Late Christmas Eve, as you strap into the massive Douglas Skyraider powered by the Wright 3,350 cubic inch, dual-row, 18-cylinder, supercharged radial engine, you say a prayer for your six children, wife and family back home in Southern California, and get on with the mission that has fallen into your hands because others were unable or unwilling to spend this day on what is undoubtedly one of the most dangerous categories of tactical air combat missions in existence:  low-altitude, armed SAR support. You are mindful that the Ban Ban Valley is notorious for the intensity of its enemy air defense weapons.

While the Wright R-3350 engine is the most sophisticated piston powerplant ever installed on a warbird, the engine’s complex plumbing renders it vulnerable to the intense type of anti-aircraft ground fire often encountered over Laos and other hostile territories.  Enroute to the rescue sight, after encountering heavy ground fire, there are indications of trouble as engine boost pressure tapers off, oil pressure drops and cylinder head temperatures skyrocket. Shortly thereafter, the engine begins to cough and seize, and you realize that there is only one remaining move to play, as dreadful as it may be.

You make a brief radio call to let your Sandy wingman, the Ravens and other elements of this critical rescue mission know that Sandy 03 must eject from the stricken aircraft.  You are not afraid.  Your training and fighter pilot instincts take over. You initiate ejection from the Stanley Yankee ejection seat and are literally fired by two rockets with ballistics that launch you dozens of feet out of the cockpit and above the doomed Skyraider.  What happens next is the material from which movie scripts are written (and should be in this case).

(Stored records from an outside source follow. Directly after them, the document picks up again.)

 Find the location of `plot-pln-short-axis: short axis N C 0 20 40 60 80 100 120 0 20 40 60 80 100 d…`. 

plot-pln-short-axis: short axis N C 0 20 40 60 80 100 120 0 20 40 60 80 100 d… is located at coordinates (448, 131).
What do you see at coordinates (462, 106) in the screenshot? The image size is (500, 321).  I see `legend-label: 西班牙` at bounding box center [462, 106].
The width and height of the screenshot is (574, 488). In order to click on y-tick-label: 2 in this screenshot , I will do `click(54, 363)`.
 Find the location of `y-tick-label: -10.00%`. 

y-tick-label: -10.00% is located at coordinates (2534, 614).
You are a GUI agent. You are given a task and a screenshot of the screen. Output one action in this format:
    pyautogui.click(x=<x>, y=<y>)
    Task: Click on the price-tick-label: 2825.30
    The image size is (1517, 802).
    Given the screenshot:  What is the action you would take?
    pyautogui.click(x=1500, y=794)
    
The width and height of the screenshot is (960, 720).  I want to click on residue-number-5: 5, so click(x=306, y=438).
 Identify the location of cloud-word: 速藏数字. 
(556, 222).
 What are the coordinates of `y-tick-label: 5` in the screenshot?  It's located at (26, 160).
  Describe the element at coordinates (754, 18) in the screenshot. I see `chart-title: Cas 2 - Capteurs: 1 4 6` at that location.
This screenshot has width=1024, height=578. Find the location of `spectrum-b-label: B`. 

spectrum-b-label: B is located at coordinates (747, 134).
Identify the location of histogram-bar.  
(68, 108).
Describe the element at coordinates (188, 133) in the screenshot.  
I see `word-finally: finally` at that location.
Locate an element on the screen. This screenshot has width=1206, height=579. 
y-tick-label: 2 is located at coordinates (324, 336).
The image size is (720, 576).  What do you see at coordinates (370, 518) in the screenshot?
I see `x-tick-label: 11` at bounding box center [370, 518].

Between Christmas Eve of 1970 and April 7, 2004, your family would undergo one of the most remarkable, courageous and tortuous journeys to discover what actually happened after you ejected from your Skyraider.  Over the years, your wife, Johanna would be told conflicting and incongruous information about your aftermath.  Your brave sons would travel multiple times to Cambodia, Laos and Vietnam in search of signs of your life’s trail.  Ultimately, after a Newsweek magazine cover story that only partially revealed the subsequent scope of the quest for the truth, your remains would be returned by the government of Vietnam to the United States of America.

And, on April 7th of 2004, a division of F-16 fighting Falcons would perform a missing man formation flyover that drained every remaining tear from the solemn gathering of family and friends at Arlington National Cemetery that sunny afternoon upon your internment at this sacred site.

Your name is Major Albro Lynn Lundy, Jr.  You and your family are the shining example of why our country established Memorial Day as a national holiday.  Your sacrifice and that of the Lundy family and all other American families who suffered such losses will never be forgotten.  May God bless all Americans who gave their lives in defense of the freedom we now enjoy, and may we never take it for granted.